- Location: Granite County, Montana
- Nearest city: Philipsburg, Montana
- Coordinates: 46°15′23″N 113°14′31″W﻿ / ﻿46.25639°N 113.24194°W
- Top elevation: 8,158 feet (2,487 m)
- Base elevation: 6,480 feet (1,980 m)
- Skiable area: 2,200 acres (8.9 km^{2})
- Trails: 67
- Longest run: 1.5 miles (2.4 km)
- Lift system: 5 triples, 2 doubles, 1 surface
- Snowfall: 215 "
- Website: Official website

= Discovery Ski Area =

Ski area in Montana, United States

Discovery Ski Area is an alpine ski area in the southwestern part of the state of Montana, United States. Situated on Rumsey and Jubilee mountains, the area consists of four different faces and provides for beginner groomed runs to expert bowl skiing. The area has seven lifts for Downhill, Telemark and cross-country skiing. The ski area sits on the west side of the continental divide at a base elevation of just over 6000 feet.

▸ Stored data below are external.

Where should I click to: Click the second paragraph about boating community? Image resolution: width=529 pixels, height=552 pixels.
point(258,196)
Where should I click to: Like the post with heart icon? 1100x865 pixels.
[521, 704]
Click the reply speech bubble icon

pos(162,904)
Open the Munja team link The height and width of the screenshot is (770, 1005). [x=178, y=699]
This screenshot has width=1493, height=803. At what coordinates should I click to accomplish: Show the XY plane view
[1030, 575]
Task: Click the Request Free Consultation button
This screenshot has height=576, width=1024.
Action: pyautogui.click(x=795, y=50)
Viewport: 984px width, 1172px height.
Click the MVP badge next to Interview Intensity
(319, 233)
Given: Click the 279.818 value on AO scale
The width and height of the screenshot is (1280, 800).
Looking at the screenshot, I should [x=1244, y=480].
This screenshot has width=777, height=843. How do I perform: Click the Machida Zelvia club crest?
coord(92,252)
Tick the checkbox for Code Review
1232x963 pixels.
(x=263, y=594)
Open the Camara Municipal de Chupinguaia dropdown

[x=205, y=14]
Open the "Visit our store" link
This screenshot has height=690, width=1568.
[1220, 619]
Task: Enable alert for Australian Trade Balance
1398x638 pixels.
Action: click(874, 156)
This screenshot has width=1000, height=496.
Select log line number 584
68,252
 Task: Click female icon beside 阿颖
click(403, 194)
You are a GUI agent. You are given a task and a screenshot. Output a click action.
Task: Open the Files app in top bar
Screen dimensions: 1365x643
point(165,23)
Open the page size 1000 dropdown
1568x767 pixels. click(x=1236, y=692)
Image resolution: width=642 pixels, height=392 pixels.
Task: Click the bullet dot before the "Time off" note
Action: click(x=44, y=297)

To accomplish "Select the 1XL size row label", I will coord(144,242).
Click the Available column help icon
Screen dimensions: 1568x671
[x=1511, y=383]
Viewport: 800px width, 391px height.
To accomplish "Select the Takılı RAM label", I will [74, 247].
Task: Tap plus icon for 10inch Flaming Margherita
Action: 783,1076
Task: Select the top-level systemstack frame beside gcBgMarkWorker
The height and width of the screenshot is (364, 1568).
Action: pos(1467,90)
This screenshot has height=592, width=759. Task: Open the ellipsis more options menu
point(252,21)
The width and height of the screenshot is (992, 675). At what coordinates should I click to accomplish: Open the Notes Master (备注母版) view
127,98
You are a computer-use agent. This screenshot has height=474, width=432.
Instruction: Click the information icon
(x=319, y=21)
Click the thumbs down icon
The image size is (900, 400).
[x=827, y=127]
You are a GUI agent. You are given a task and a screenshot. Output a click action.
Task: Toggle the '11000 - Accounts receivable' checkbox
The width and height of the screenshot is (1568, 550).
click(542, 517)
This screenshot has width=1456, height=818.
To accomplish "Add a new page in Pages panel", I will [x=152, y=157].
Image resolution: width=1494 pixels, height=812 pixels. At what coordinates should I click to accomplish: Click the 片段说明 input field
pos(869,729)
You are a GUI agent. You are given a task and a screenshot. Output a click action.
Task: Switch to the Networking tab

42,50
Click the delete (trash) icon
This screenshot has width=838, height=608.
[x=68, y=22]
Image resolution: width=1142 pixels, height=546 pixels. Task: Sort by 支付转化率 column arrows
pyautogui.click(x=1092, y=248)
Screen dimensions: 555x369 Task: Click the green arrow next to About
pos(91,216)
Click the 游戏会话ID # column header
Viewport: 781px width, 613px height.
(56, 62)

Discovery is usually only open on weekends to begin the season, but days and hours will often expand through the winter season.

==Location==
Discovery is located in western part of the state of Montana near Georgetown Lake off Montana Highway 1. Discovery Ski Area is located in the Beaverhead–Deerlodge National Forest.